What to work on.
Return the lines from the line containing "You are a GUI" through the last line of the material below, exactly as they appear and with no others.
++++++++++++++++++++
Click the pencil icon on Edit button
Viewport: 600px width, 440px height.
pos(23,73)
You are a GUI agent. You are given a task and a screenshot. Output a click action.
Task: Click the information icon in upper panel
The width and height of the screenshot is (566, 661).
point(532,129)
++++++++++++++++++++
Expected answer.
You are a GUI agent. You are given a task and a screenshot. Output a click action.
Task: Click the information icon in upper panel
The width and height of the screenshot is (566, 661).
point(532,129)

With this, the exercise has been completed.